How Would We Feel If The CEO We Thought We Were Talking To Was Really A Bot?

Over the years there have been a few studies about how people feel about working under AI “bosses”. The studies were born out of the growth in platforms like Uber, where drivers behaviors are often dictated by algorithms that determine where they go, the jobs they’re assigned, and even the ratings they receive.

A defining feature of these relationships is that people are often okay with working under an algorithmic boss providing they believe the algorithm is fair, and there are people they can talk to when they believe it’s not. Of course, it’s also clear that the algorithm is doing a lot of work in this scenario, and drivers don’t harbor under any illusion that their boss is a human.

AI bosses

What might happen if those lines are slightly more blurred? That was the question posed by research from Harvard Business School, which explored how remote workers felt when the CEO account they thought was being manned by the CEO themselves was actually being run by a chatbot.

Interestingly, the study found that the responses the chatbot gave were generally of sufficient quality to fool people into thinking they came from the boss (whether that says more about the boss or the technology is open to debate), but when they found out that it was indeed a chatbot they were liaising with, they rated the answers as less helpful.

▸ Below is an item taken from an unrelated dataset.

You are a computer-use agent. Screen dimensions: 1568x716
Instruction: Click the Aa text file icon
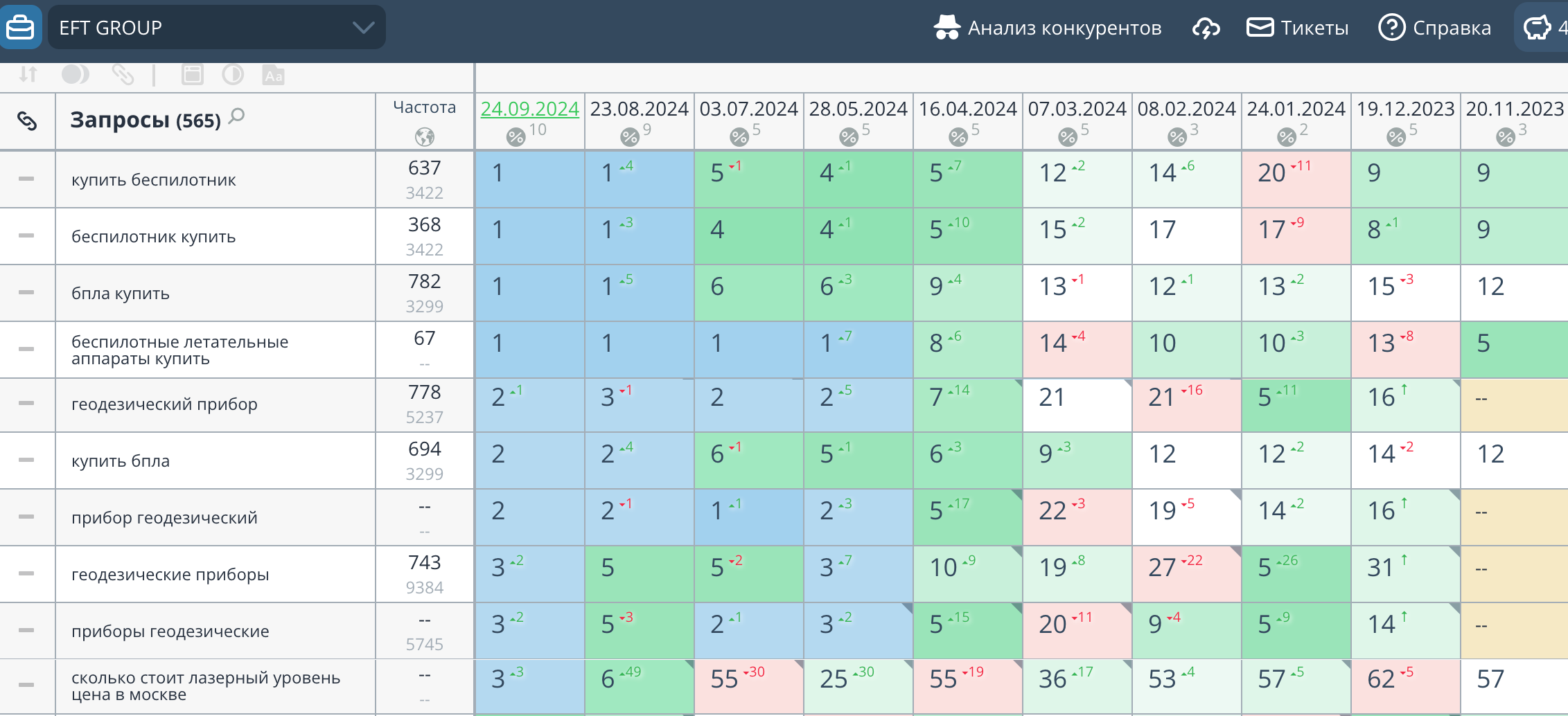coord(274,75)
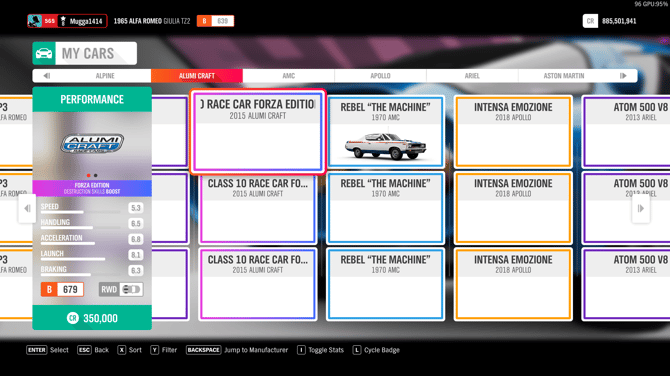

The researchers refer to their test as the “Wade Test”, after the boss of the company they analyzed. They believe it’s the first study of its kind to test whether AI can reasonably replicate the personal and unique characteristics of an individual, such as a CEO.

The researchers explain that electronic communication currently takes up around a quarter of the typical CEO’s time, and ponder whether AI could be used to automate some of the more routine communication tasks, thus freeing bosses up for the kind of strategic thinking they’re paid so handsomely for.

The study tempers expectations that AI might be riding to the rescue, and indeed reminds us that even if the technology was capable, it’s almost certainly not a good idea to automate communication that your team believe is coming from you.

Spotting the machine

Alan Turing’s famous “imitation game” asks whether a person can tell if they’re chatting with a machine or a human. If they can’t guess better than chance, the machine is said to pass the test.

In the Harvard study, three researchers took this idea in a new direction. Working with a tech company of 800 employees, they set out to see if an AI could act like a specific person—the company’s CEO. This wasn’t just a generic test of intelligence; it was about whether AI could handle the role’s demands by sounding like the CEO and responding with the right tone and authority.

To create this “CEO Bot,” the researchers trained a large language model using the CEO’s archive of internal and external messages, from emails to Slack conversations. The goal was to teach the bot not just what to say, but how to say it, capturing the CEO’s vocabulary, style, and quirks. Then, they set it loose to answer common questions, aiming to see if an AI could realistically handle some of the daily communication duties of a CEO.

The researchers selected 10 real questions from a recent “ask me anything” session with new hires, choosing from a pool of 148 queries. They posed these questions to both the CEO and the AI-driven “CEO Bot.” Then, they invited all 800 employees to take part in a challenge: figure out which responses were from the real CEO and which were from the AI. Of the 105 employees who participated, about 90 percent had been with the company for at least three years, presumably making them more familiar with their boss’s style.

Employees identified the real and AI responses correctly 59 percent of the time. This is better than random guessing, which would yield about 50 percent accuracy. When broken down, participants recognized the real CEO’s responses 61 percent of the time and the AI’s 57 percent of the time.

Lack of appreciation

Perhaps the most important aspect of the study, however, is that while employees were often unable to tell when their boss wrote the message and when by the machine, their willingness to find messages written by the machine as helpful was far lower than messages written by the CEO.

This suggests that we still tend to distrust AI, and especially so in interactions that are as meaningful as those between a CEO and their team. We want to have real relationships with our managers, and the act of using AI to write messages on their behalf cheapens that relationship.

To be clear here, this wasn’t to do with the quality of the message, as in a second experiment, the researchers used real answers to questions on earnings calls from actual CEOs and AI-driven answers to the same question, and jumbled up the labels, so some AI-generated responses were labeled as being from the actual CEO, and vice versa. The results showed that people didn’t like the AI response, even when the answer was actually from the real CEO.

The researchers strike a bullish note, and don’t believe their findings will strike the death knell of such employee-bots, but that we merely need to find a way to get them to work more effectively and to be accepted by people. I suppose it’s something that might be technologically feasible in time, but it does beg the question of why we should want it?